Canadian man's cyber quest for wife ends with a 'Yes' to marriage proposal

MONTREAL — A Canadian blogger who set out to find a wife through a unique online social experiment that grabbed worldwide attention can now officially claim success.

Montreal-born Allan Wills, the mastermind behind a hugely popular website dubbed "Are you my wife?", which chronicled his very public search for lasting love, has received a resounding "Yes" to his marriage proposal from his British-born girlfriend.

Wills, 31, who lives in London, had set a make-or-break Saturday deadline to determine whether the experiment-turned-relationship would work.

Just shy of the deadline, Wills popped the question to his girlfriend Claire Marjoram, 30, on Montreal's picturesque Mount Royal. The two hope to tie the knot sometime next year.

"Over the last year we really bonded while we lived together, so I was able to take the question mark off the site," Wills said in an interview.

It was Wills' disdain for traditional and online dating, an impending 30th birthday and a scattered life in London that prompted him to start a spouse-hunting blog that included a photo, a phone number and a solemn promise to go anywhere in the world on a date.

The project took on a life of its own and Wills, with the help of standby airline passes provided by his brother and the generosity of strangers, jet-setted around the world on some 45 dates in 13 different countries during the last year.

The dates in themselves were an adventure - an international dating spree that took him from Shanghai to Budapest to Zurich. Everything from the Elmore Bachelor and Spinsters Ball in Australia to swimming with dolphins.

"But what came out of this little social experiment is not only did I get some great dates and end up with a happy ending, I also met tons of people who said, 'Hey, I want to challenge you and test your mettle'," Wills said in an interview in Montreal, shortly before returning to London.

"At some points I must admit it did get a bit out of control, but I promised I'd put myself out there for a year and even if I stayed single, I'd lost nothing and gained everything."

It was amid all the craziness that Wills, originally from Montreal, found himself craving normalcy and found time for a simple ho-hum coffee with Marjoram, who happened to live in London and had read about his exploits in a commuter paper.

"The way we met was typical, but it was only so because everything else was so crazy," Wills said. "The real twist to the story is that I went all the way around the world only to find a girl who was in the same city as me."

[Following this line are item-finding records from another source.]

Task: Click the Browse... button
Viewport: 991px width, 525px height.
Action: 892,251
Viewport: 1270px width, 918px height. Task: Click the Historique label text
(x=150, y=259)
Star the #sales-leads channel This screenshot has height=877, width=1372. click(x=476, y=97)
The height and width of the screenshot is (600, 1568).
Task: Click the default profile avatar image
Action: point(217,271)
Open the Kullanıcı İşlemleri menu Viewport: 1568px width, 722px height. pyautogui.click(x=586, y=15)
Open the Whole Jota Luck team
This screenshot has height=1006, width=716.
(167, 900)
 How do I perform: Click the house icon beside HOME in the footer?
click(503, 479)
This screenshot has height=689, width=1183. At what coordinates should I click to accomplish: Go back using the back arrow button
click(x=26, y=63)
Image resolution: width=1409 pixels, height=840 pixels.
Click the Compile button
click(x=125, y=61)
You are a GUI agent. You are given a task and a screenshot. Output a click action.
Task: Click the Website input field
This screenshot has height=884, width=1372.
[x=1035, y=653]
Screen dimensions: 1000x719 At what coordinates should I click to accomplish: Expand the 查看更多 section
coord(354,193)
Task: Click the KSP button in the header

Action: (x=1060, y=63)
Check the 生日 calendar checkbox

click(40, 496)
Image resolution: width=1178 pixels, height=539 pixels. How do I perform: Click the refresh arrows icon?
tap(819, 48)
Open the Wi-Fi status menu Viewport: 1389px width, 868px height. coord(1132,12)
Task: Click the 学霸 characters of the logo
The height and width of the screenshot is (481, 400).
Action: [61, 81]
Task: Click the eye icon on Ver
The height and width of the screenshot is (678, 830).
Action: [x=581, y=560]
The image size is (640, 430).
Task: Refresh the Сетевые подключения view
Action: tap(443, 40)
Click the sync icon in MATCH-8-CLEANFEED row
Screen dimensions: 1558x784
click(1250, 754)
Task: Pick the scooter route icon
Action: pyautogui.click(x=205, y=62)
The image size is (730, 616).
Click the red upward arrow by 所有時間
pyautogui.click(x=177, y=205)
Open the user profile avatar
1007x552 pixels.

They met in January 2007 and moved in together that July and have spent much of the last year together in relative anonymity, save the odd blog entry on what they call their "ultimate date."

The idea was to "strip away the games, see each other at our worst and if we look good then things can only get better," Wills said.

Marjoram says it was necessary to regain their lives after a media storm just one summer ago.

"Last summer when the press was going crazy, I got tired of it. I don't like living my life out in the public," Marjoram said.

"But the interaction (since then) has been so positive and so supportive and people have said, 'What a great story, what a great idea!' But I was very grateful to have that year."

Now Wills and Marjoram hope to offer their approach to others through a website set to launch in October. The couple hope to help others find their soul mates and Wills will continue to blog on the site.

Wills says the idea is to continue with the story-telling approach to dating, not unlike his own blogging adventures. People would be able to post a profile but include a wide array of information about themselves from pictures, video and text.

"It will give people the opportunity to meet in a conventional yet unconventional way," Marjoram adds.

The problem, both say, is that Internet dating, much like traditional dating, is labour-intensive and gives no freedom of expression except for curt word blurbs. People are generally guarded and not really saying who they are, Marjoram said.

"The problem is if you punch in the wrong statistics and you miss somebody," Marjoram says.

"If I put in (an interest) I'm more likely to find like-minded people and that's what a long-lasting relationship needs to be based on."

Even if the site doesn't work out, Wills and Marjoram have full-time jobs, busy lives and a future to plan.

"And we've got each other," Wills adds.